November 22, 1963, was a dazzling autumn day at Georgian Court University in Lakewood, New Jersey, where I was an associate professor of classical languages, advisor to the college newspaper and yearbook, and recruiter of young idealists for the newly rolled out and very exciting Peace Corps.
The Trenton Times had called . . . a telephone interview and request that I and several of our Peace Corps candidates assemble for a photograph shortly after noon on November 22. The photographer who’d been sent was posing us on the piano bench in the gorgeous Gould Mansion. Our New Jersey Sisters of Mercy, still semi-cloistered, had only recently received minimal TV privileges . . . news after meals in the salon, for example. The music professor, Sister Mary Sheila , brilliant, funny, and somewhat high-strung, suddenly ran screaming through the hall, “The president’s been shot!” I assumed our head, Sister Mary Pierre , and gave no thought to President Kennedy until the photographer whipped off one or two shots and fairly flew out of the Mansion, dragging his hastily assembled gear through the never-trod-upon garden beds to his clunker on the far side of the circle. Aspirants and I were invited to join the nuns in their lounge to watch the initial confused, and then horribly accurate, reporting—culminating with a shocked and devastated Walter Cronkite glancing at the clock and informing the nation, “President Kennedy died at 1:00 p.m. Central Standard Time, two o’clock Eastern Standard Time.” I believe he added, “about 30 minutes ago.”

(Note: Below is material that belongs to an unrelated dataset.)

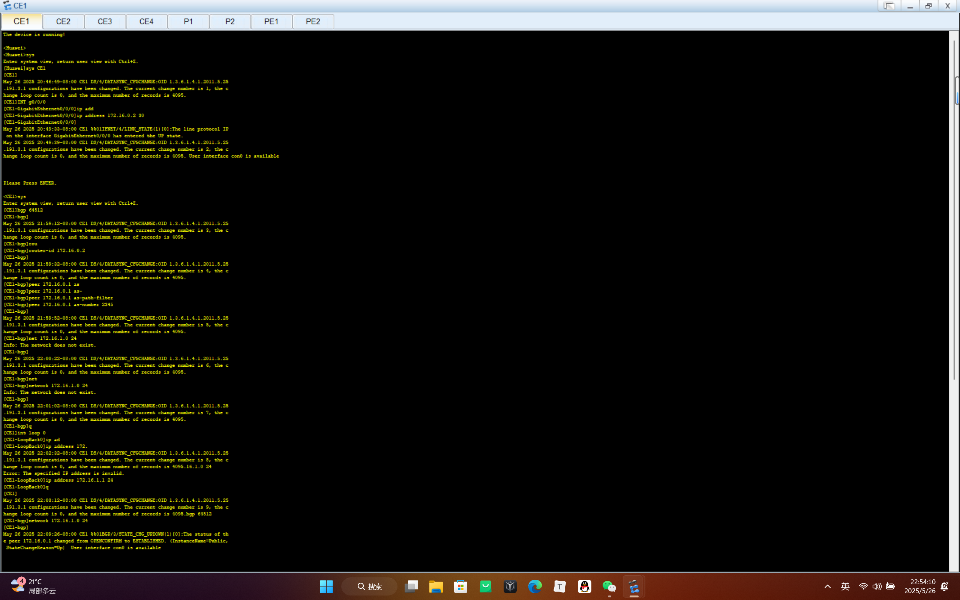Open File Explorer from taskbar
The height and width of the screenshot is (600, 960).
coord(436,587)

I don’t have to tell you that classes were cancelled; life was cancelled that afternoon. I’ve no recollection of jumping in my VW Bug and driving 75 miles to 116th and Clermont Avenue, to the apartment I’d sublet that summer while doing doctoral work at Columbia and where I was to spend the weekend and catch up with its rightful lessees—one, like me, a GCU alumna. My first memory after Uncle Walter’s announcement was arriving simultaneously with my fiancé, who’d rushed from Albany. We couldn’t speak; for hours, we and our friends, Europeans, stared in stunned silence at a tiny black and white TV. After dark, we needed food, human beings. We walked to 125th and Broadway, nodding, accepting empathetic nods in return, as though at a massive wake, and climbed the stairs to the train to Times Square.

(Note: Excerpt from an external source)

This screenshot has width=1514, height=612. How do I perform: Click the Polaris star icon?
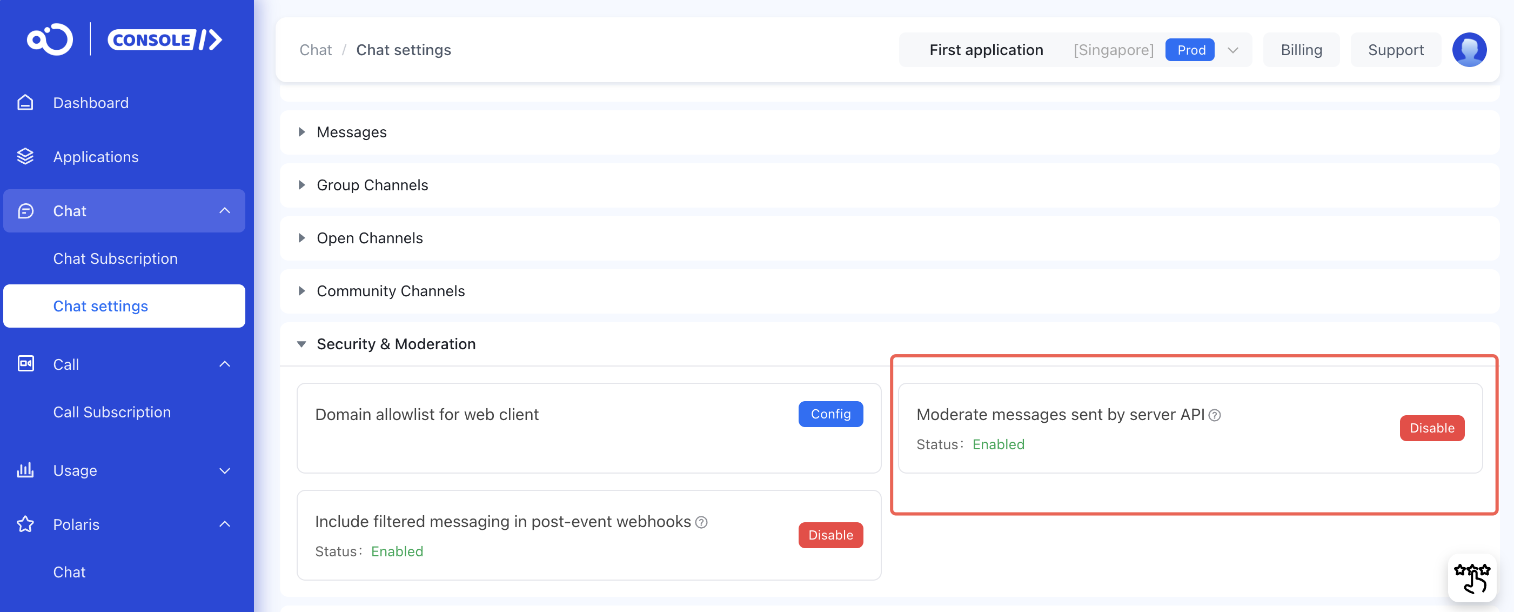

Perhaps we dined; perhaps we drank; I’ve no recall. We joined the throng, a New Year’s Eve-sized crowd devoid of merrymakers, all there for one reason, I suspect: to touch each other, to assure ourselves, to be assured, that though earth’s tectonic plate had shifted that afternoon, we’d be okay if we but held on to each other, that this was some horrible anomaly. Every window in that huge square had managed to acquire an iconic Camelot image: JFK at work or sailing; Caroline peeking from under his White House desk; Jack and Jackie at their wedding, or on Inauguration Day, or wowing Berlin; or Jack, Jackie, and the children . . . enlarged, framed, draped in bunting. We walked from one to the other, as though on a pilgrimage. Say it isn’t so!
The most lasting impression, the one that will be with me until I die, is the pin-drop silence. I felt as though I’d gone suddenly deaf, but in truth, New York City had been rendered speechless.
Early in the morning, we and our hosts returned to Harlem. The remainder of the weekend, indeed of the following weeks, blurs: shock, grief, innuendo, accusations, mystery, another killing, a funeral on TV from Washington and Arlington, a magnificent Mass with orchestra and voice in full throttle in the Casino . . . and the absolute belief that nothing would ever be the same again!